What Are The Uses Of Eddy Current

When the induced currents of doubled magnetic flux change, the conductor placed in the flux gets Eddy current. The induced currents look similar to that of whirlpools or eddies, and therefore got their name. 

It can be technically defined as follows:

Eddy currents are loops of current in the conductor occurring by applying to change magnetic flux to it. The induced current is always perpendicular to the magnetic field of the conductor. 
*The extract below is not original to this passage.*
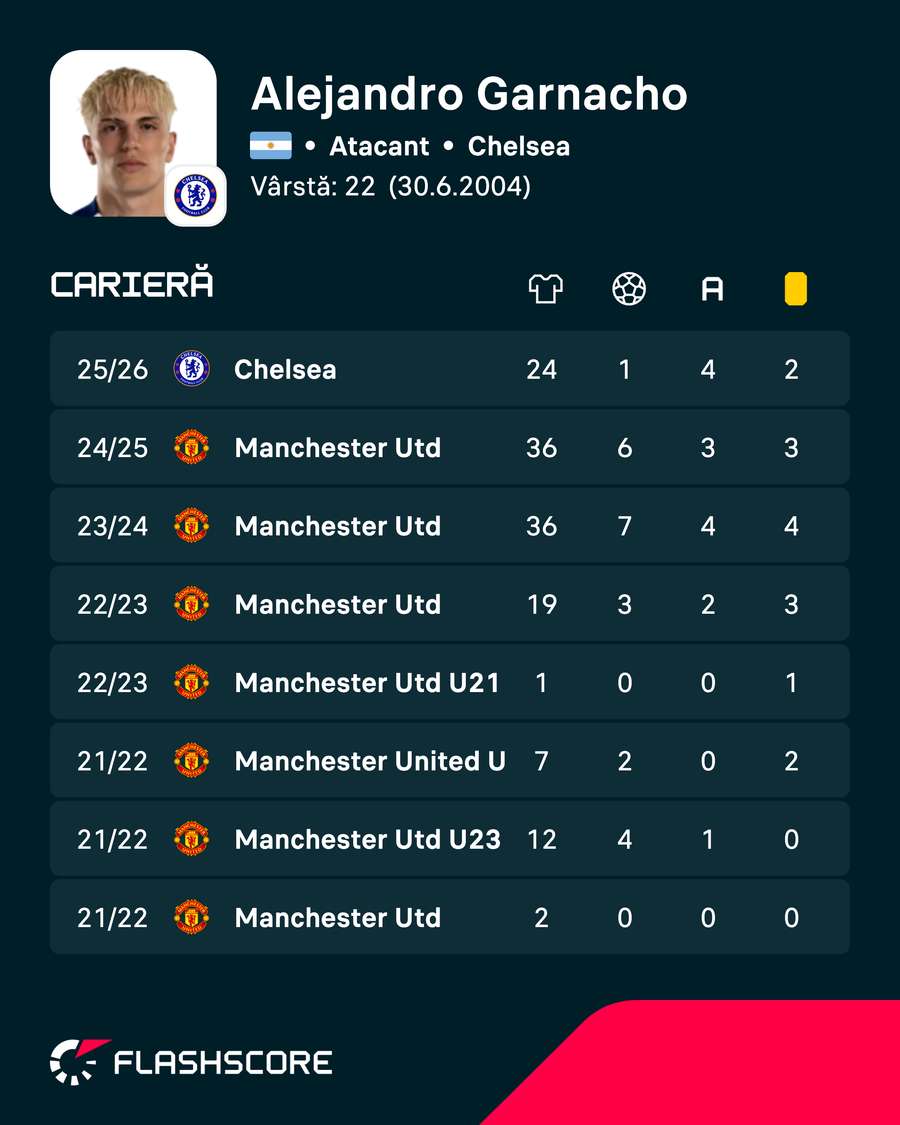This screenshot has height=1125, width=900.
Task: Click the Argentina flag icon
Action: (271, 146)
During this process, the heat of the conductor and the magnitude increase. The magnitude produced is higher since the resistance of the conductor is low. If too much Eddy current is allowed to pass inside a coil or a transformer, it can lead to damage to the material. 

Structure of Eddy current

Eddy current is also known as Foucault’s current. It operates in Faraday’s Law of induction. When a conducting material is placed near the coiled loop of electric current, Eddy current flows in those loops with the change in magnetic fluxes. It can be introduced by the relative motion of the conductor and the electric current, or by a fluctuating magnetic field created using an Alternating Current (AC) of Electromagnet or with a transformer. 

The magnet (N) is placed right above the conducting material (C ), where the eddy current (I) is introduced into the conducting material. The magnetic field lines (B) are induced on the material, thus producing eddy currents (I) in a loop motion. The charges produce counter magnetic fields due to the Lorentz force that acts opposite to the velocity of the material. 

Uses and applications of Eddy current

Eddy current is widely used in various fields. The most important and widely applied uses are as follows:

Induction Furnace – It’s a device used in the smelting industries. The metal to be melted is placed in a rapidly fluctuating high-induced current. The strong induced currents produce a larger amount of heat, and the metal melts. In this way, it’s used in the extraction of metals from the ore. 

Induction Motor – The induction motor is rotated by employing Eddy currents. It’s done when the induced currents are exposed to the metallic rotor spinning in the magnetic field. So, according to Lenz’s law, the relative motion is reduced between the rotor and the field and rotates in the direction of the magnetic field. Therefore, the induction motor rotates. 

Energy Metre – In the energy metre, the armature coil has an aluminium disc that rotates in the paired poles of a permanent horseshoe magnet. Due to the braking effect caused by the induced currents, the energy consumed is proportional to the deflection. 

Speedometer – The speedometer in the vehicle has a magnet that is attached to the main shaft of the vehicle. The magnets are tied with the hair strings. When the vehicle moves, the magnet moves and makes an angle that shows the speed of the vehicle with hair strings. 

Electric Brakes – In electromagnetic trains, the wheels of the train move in the air, and it can be stopped by electromagnetic currents. The opposite changing flux caused by the Eddy current makes the train stop. 

Deadbeat Galvanometer – When the induced Eddy current is passed in the coil, without any oscillation, the pointer of the deadbeat galvanometer rests in final equilibrium. This can be done by electromagnetic damping with a large Eddy current. 

Metal Identification – Detection of counterfeit coins in the coin-operated machines and rejection of the counterfeit coins are done by the Eddy current. When the coin is inserted into the machine, it gets into a stationary magnet, where the eddy current is applied, and validation of the coin takes place. 

Structure Test – Eddy currents are widely used in structural identification and testing of metallic structures. It’s used to test the structural components of aircraft heat exchange tubes. 

Inspection – It helps in the inspection of coating layers in metals and products. It’s a non-contact type of inspection, which does not damage the work. 

Surface Detection – Eddy current is one among the many methods to find the irregularity or discontinuity in the surface of the materials. 

Conclusion 

From the above article, it is clear that the current produced by the Eddy current is directly proportional to the magnetic fields produced by the magnet. However, the proportionality is inverse to the resistivity of the conducting material. The most common example of Eddy currents is non-destructive testing on the surface layer of materials. In brief, Eddy current can be expressed in a form of i=-(dΦ/dt)/R. The direction and magnitude of the Eddy currents are always the same. The relative motion is always opposed by the Eddy currents. While opposing the motion, Eddy current causes damping.